> _Problem to work on_: Images excluded, return every record exactly as it reads.

> _Supplied entries_:

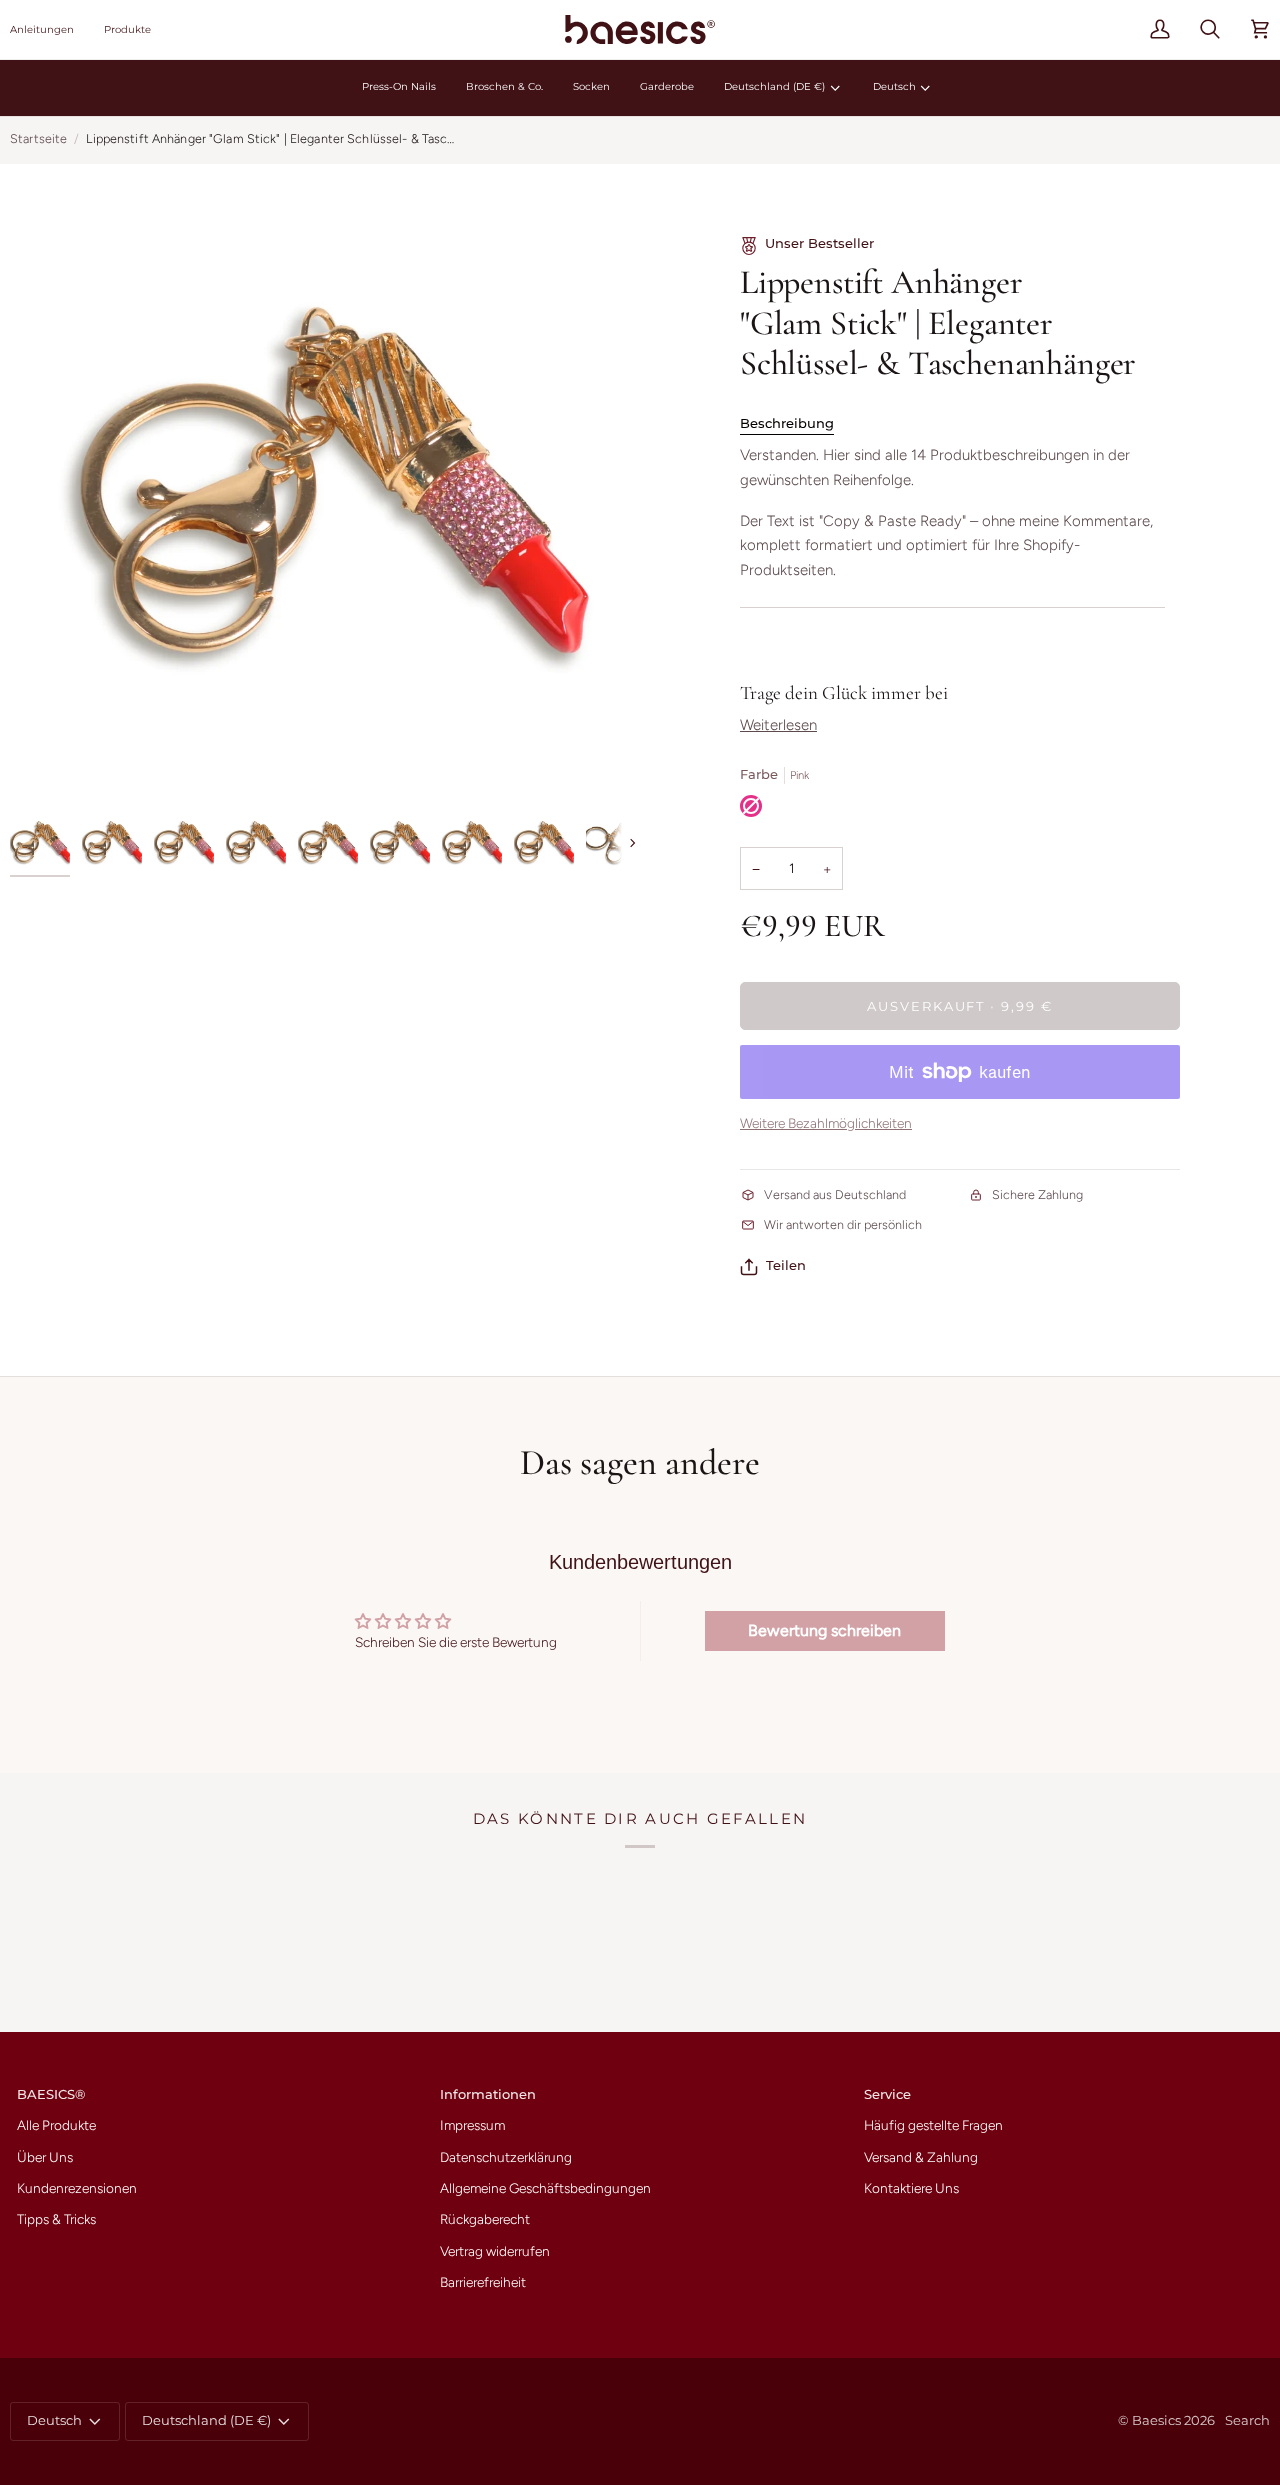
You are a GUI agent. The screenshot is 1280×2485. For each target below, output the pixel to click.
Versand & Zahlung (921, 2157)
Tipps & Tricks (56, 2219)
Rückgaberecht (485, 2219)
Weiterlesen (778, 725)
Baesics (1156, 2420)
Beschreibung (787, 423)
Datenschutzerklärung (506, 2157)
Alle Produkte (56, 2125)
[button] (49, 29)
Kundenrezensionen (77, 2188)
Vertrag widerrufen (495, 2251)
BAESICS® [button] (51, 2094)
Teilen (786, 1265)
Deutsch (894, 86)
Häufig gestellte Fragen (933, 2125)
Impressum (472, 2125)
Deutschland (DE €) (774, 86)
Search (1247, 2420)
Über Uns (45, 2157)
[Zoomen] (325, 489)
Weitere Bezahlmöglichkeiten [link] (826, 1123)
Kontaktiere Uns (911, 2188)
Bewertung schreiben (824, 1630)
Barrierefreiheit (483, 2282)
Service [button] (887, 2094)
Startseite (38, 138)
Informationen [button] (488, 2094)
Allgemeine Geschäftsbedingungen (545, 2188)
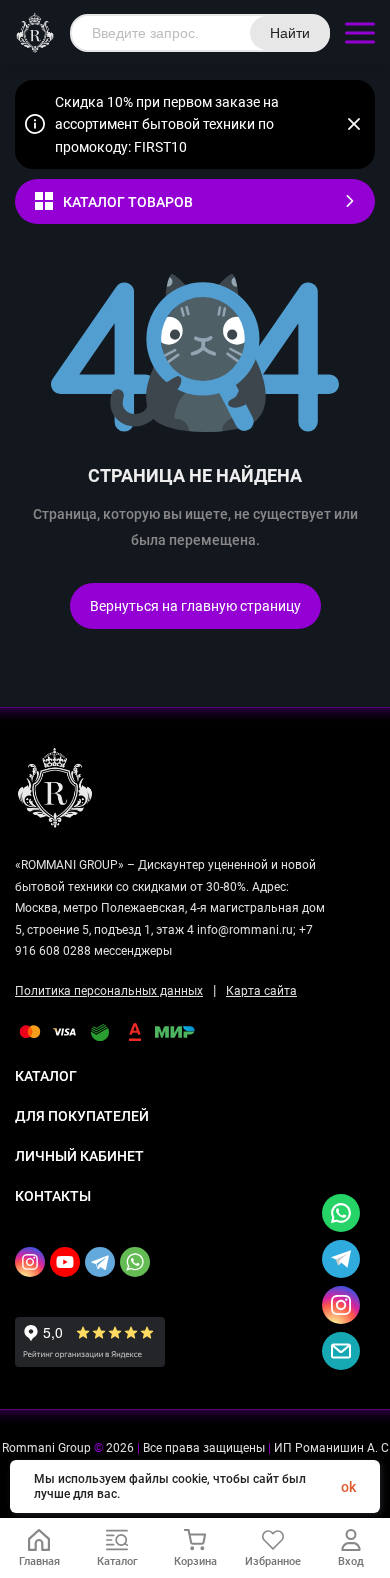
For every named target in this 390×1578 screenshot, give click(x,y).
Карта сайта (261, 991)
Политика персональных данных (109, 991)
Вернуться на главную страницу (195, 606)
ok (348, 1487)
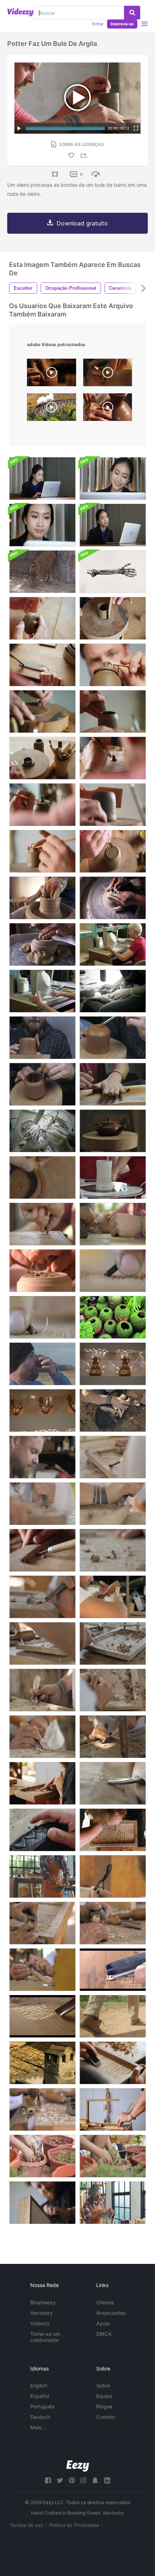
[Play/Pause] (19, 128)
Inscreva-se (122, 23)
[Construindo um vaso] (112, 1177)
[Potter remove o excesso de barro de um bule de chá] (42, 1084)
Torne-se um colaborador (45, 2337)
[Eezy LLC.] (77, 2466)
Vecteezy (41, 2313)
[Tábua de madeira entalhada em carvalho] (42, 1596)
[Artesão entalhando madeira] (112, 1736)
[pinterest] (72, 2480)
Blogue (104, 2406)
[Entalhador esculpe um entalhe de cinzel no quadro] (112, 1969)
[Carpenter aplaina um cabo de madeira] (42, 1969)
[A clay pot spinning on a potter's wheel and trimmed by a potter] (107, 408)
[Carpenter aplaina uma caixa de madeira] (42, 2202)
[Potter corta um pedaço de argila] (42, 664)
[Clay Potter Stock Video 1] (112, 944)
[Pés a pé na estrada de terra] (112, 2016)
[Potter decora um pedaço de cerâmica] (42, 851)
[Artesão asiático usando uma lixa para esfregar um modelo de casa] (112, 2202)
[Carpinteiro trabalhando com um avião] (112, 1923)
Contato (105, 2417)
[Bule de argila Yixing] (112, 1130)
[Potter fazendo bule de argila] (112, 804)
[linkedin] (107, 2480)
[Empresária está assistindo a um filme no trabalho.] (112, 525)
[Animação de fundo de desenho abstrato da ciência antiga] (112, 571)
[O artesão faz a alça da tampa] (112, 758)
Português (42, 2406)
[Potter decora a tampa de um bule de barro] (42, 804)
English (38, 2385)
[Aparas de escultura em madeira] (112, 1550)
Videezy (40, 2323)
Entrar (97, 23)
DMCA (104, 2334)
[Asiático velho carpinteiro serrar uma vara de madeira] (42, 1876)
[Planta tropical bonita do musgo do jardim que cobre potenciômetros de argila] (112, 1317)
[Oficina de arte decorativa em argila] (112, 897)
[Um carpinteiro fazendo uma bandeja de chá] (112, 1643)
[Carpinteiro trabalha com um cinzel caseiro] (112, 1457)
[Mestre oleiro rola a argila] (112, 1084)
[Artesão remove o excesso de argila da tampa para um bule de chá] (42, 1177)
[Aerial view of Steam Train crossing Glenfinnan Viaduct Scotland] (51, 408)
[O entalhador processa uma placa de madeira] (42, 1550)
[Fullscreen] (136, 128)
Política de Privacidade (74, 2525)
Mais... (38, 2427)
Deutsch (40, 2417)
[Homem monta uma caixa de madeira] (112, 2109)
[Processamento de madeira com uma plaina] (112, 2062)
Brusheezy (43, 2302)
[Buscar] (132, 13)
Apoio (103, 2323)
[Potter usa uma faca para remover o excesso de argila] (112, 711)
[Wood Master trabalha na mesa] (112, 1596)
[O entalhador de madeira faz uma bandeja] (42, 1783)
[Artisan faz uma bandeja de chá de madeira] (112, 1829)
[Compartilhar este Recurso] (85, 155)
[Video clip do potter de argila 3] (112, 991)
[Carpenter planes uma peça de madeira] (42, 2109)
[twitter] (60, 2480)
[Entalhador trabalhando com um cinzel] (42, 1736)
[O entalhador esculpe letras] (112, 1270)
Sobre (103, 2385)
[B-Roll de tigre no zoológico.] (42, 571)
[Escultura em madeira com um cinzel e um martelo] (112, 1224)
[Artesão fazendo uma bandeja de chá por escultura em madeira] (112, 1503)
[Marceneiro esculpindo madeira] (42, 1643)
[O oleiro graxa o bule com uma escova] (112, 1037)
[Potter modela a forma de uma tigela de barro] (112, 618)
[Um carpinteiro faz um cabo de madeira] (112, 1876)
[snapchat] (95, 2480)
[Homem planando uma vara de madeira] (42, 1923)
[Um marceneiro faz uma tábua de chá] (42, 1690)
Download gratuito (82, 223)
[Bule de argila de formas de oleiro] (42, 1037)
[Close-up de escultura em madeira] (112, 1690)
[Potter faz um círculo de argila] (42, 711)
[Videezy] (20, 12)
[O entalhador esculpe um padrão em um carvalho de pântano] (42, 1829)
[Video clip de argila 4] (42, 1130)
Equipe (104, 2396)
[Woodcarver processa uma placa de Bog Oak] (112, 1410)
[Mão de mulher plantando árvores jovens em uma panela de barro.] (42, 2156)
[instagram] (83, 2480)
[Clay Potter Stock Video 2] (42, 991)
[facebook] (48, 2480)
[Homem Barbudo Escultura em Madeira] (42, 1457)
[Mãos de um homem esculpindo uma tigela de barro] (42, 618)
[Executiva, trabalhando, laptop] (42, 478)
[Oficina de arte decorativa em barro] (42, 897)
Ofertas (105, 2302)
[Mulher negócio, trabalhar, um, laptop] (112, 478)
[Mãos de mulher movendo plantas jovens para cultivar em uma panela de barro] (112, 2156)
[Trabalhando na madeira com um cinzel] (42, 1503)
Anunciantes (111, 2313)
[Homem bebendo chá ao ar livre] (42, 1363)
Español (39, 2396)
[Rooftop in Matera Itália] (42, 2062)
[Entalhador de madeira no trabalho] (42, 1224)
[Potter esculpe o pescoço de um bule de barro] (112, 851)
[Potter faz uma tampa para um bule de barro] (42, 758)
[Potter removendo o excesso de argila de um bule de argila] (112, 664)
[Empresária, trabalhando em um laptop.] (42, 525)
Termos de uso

> _Expected output_:
You are a GUI agent. The screenshot is 1280×2485. For each target below, output the pixel to click.
Versand & Zahlung (921, 2157)
Tipps & Tricks (56, 2219)
Rückgaberecht (485, 2219)
Weiterlesen (778, 725)
Baesics (1156, 2420)
Beschreibung (787, 423)
Datenschutzerklärung (506, 2157)
Alle Produkte (56, 2125)
[button] (49, 29)
Kundenrezensionen (77, 2188)
Vertrag widerrufen (495, 2251)
BAESICS® [button] (51, 2094)
Teilen (786, 1265)
Deutsch (894, 86)
Häufig gestellte Fragen (933, 2125)
Impressum (472, 2125)
Deutschland (DE €) (774, 86)
Search (1247, 2420)
Über Uns (45, 2157)
[Zoomen] (325, 489)
Weitere Bezahlmöglichkeiten [link] (826, 1123)
Kontaktiere Uns (911, 2188)
Bewertung schreiben (824, 1630)
Barrierefreiheit (483, 2282)
Service [button] (887, 2094)
Startseite (38, 138)
Informationen [button] (488, 2094)
Allgemeine Geschäftsbedingungen (545, 2188)
For every named target in this 390×1578 screenshot, give click(x,y).
Карта сайта (261, 991)
Политика персональных данных (109, 991)
Вернуться на главную страницу (195, 606)
ok (348, 1487)
[Play/Pause] (19, 128)
Inscreva-se (122, 23)
[Construindo um vaso] (112, 1177)
[Potter remove o excesso de barro de um bule de chá] (42, 1084)
Torne-se um colaborador (45, 2337)
[Eezy LLC.] (77, 2466)
Vecteezy (41, 2313)
[Tábua de madeira entalhada em carvalho] (42, 1596)
[Artesão entalhando madeira] (112, 1736)
[pinterest] (72, 2480)
Blogue (104, 2406)
[Entalhador esculpe um entalhe de cinzel no quadro] (112, 1969)
[Carpenter aplaina um cabo de madeira] (42, 1969)
[A clay pot spinning on a potter's wheel and trimmed by a potter] (107, 408)
[Carpenter aplaina uma caixa de madeira] (42, 2202)
[Potter corta um pedaço de argila] (42, 664)
[Clay Potter Stock Video 1] (112, 944)
[Pés a pé na estrada de terra] (112, 2016)
[Potter decora um pedaço de cerâmica] (42, 851)
[Artesão asiático usando uma lixa para esfregar um modelo de casa] (112, 2202)
[Carpinteiro trabalhando com um avião] (112, 1923)
Contato (105, 2417)
[Bule de argila Yixing] (112, 1130)
[Potter fazendo bule de argila] (112, 804)
[linkedin] (107, 2480)
[Empresária está assistindo a um filme no trabalho.] (112, 525)
[Animação de fundo de desenho abstrato da ciência antiga] (112, 571)
[O artesão faz a alça da tampa] (112, 758)
Português (42, 2406)
[Potter decora a tampa de um bule de barro] (42, 804)
English (38, 2385)
[Aparas de escultura em madeira] (112, 1550)
Videezy (40, 2323)
Entrar (97, 23)
DMCA (104, 2334)
[Asiático velho carpinteiro serrar uma vara de madeira] (42, 1876)
[Planta tropical bonita do musgo do jardim que cobre potenciômetros de argila] (112, 1317)
[Oficina de arte decorativa em argila] (112, 897)
[Um carpinteiro fazendo uma bandeja de chá] (112, 1643)
[Carpinteiro trabalha com um cinzel caseiro] (112, 1457)
[Mestre oleiro rola a argila] (112, 1084)
[Artesão remove o excesso de argila da tampa para um bule de chá] (42, 1177)
[Aerial view of Steam Train crossing Glenfinnan Viaduct Scotland] (51, 408)
[O entalhador processa uma placa de madeira] (42, 1550)
[Fullscreen] (136, 128)
Política de Privacidade (74, 2525)
Mais... (38, 2427)
Deutsch (40, 2417)
[Homem monta uma caixa de madeira] (112, 2109)
[Processamento de madeira com uma plaina] (112, 2062)
Brusheezy (43, 2302)
[Buscar] (132, 13)
Apoio (103, 2323)
[Potter usa uma faca para remover o excesso de argila] (112, 711)
[Wood Master trabalha na mesa] (112, 1596)
[O entalhador de madeira faz uma bandeja] (42, 1783)
[Artisan faz uma bandeja de chá de madeira] (112, 1829)
[Compartilhar este Recurso] (85, 155)
[Video clip do potter de argila 3] (112, 991)
[Carpenter planes uma peça de madeira] (42, 2109)
[twitter] (60, 2480)
[Entalhador trabalhando com um cinzel] (42, 1736)
[O entalhador esculpe letras] (112, 1270)
Sobre (103, 2385)
[B-Roll de tigre no zoológico.] (42, 571)
[Escultura em madeira com um cinzel e um martelo] (112, 1224)
[Artesão fazendo uma bandeja de chá por escultura em madeira] (112, 1503)
[Marceneiro esculpindo madeira] (42, 1643)
[O oleiro graxa o bule com uma escova] (112, 1037)
[Potter modela a forma de uma tigela de barro] (112, 618)
[Um carpinteiro faz um cabo de madeira] (112, 1876)
[snapchat] (95, 2480)
[Homem planando uma vara de madeira] (42, 1923)
[Um marceneiro faz uma tábua de chá] (42, 1690)
Download gratuito (82, 223)
[Bule de argila de formas de oleiro] (42, 1037)
[Close-up de escultura em madeira] (112, 1690)
[Potter faz um círculo de argila] (42, 711)
[Videezy] (20, 12)
[O entalhador esculpe um padrão em um carvalho de pântano] (42, 1829)
[Video clip de argila 4] (42, 1130)
Equipe (104, 2396)
[Woodcarver processa uma placa de Bog Oak] (112, 1410)
[Mão de mulher plantando árvores jovens em uma panela de barro.] (42, 2156)
[instagram] (83, 2480)
[Clay Potter Stock Video 2] (42, 991)
[facebook] (48, 2480)
[Homem Barbudo Escultura em Madeira] (42, 1457)
[Mãos de um homem esculpindo uma tigela de barro] (42, 618)
[Executiva, trabalhando, laptop] (42, 478)
[Oficina de arte decorativa em barro] (42, 897)
Ofertas (105, 2302)
[Mulher negócio, trabalhar, um, laptop] (112, 478)
[Mãos de mulher movendo plantas jovens para cultivar em uma panela de barro] (112, 2156)
[Trabalhando na madeira com um cinzel] (42, 1503)
Anunciantes (111, 2313)
[Homem bebendo chá ao ar livre] (42, 1363)
Español (39, 2396)
[Rooftop in Matera Itália] (42, 2062)
[Entalhador de madeira no trabalho] (42, 1224)
[Potter esculpe o pescoço de um bule de barro] (112, 851)
[Potter faz uma tampa para um bule de barro] (42, 758)
[Potter removendo o excesso de argila de um bule de argila] (112, 664)
[Empresária, trabalhando em um laptop.] (42, 525)
Termos de uso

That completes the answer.